Anaplastic thyroid cancer (ATC) is a rare but highly aggressive form of thyroid cancer. By contrast, differentiated papillary thyroid cancer (PTC) only rarely behave aggressively and develop distant ...metastasis. Whether distantly metastatic PTC (DM-PTC) and ATC share a common genetic background is still to be defined. We used next-generation sequencing (NGS) to explore the genetic background of a cohort of ATC and DM-PTC and a group of well-differentiated PTCs that did not developed distant metastasis as control (ctrl-PTC). A panel of 128 amplicons within 21 thyroid cancer-related genes was analyzed in a set of 151 thyroid cancer samples including 66 ATCs and DM-PTCs. We showed that the ATC/DM-PTC group had an overall mutational load higher than ctrl-PTCs and that ATCs and DM-PTCs are characterized by a different genetic background, with the exception of mutations in the TERT promoter that were overrepresented in both ATCs (61.1%) and DM-PTCs (48.2%) vs non-aggressive ctrl-PTCs (7.6%).

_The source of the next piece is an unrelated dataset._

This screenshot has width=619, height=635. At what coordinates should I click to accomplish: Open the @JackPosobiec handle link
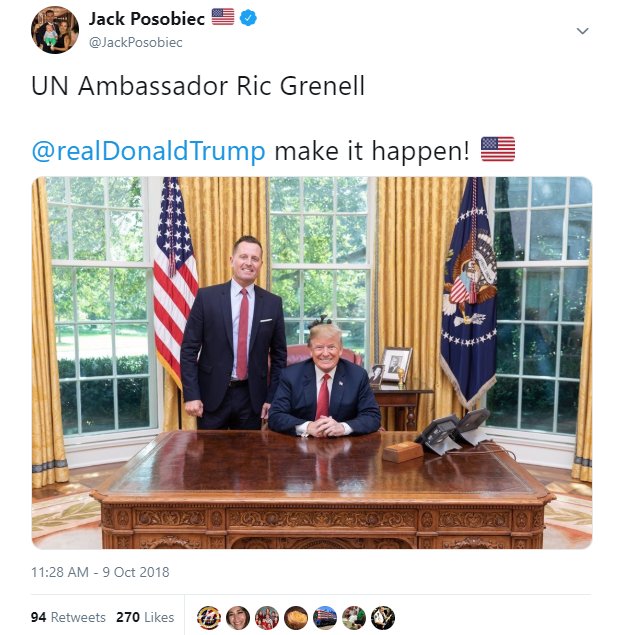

In ATCs, TERT promoter mutations were frequently associated with TP53 mutations, while in the DM-PTCs no significant co-occurrence was observed. No significant association of MED12 mutations with aggressiveness of thyroid cancer was observed in our analysis. Finally, correlation analysis showed that increasing number of mutations negatively impact on patient overall survival also within the ATC and DM-PTC group. In conclusions, overall our analysis further highlights the relevance of TERT promoter mutations in driving aggressiveness and provides new pieces of information in the definition of aggressiveness evolution of thyroid cancer lesions.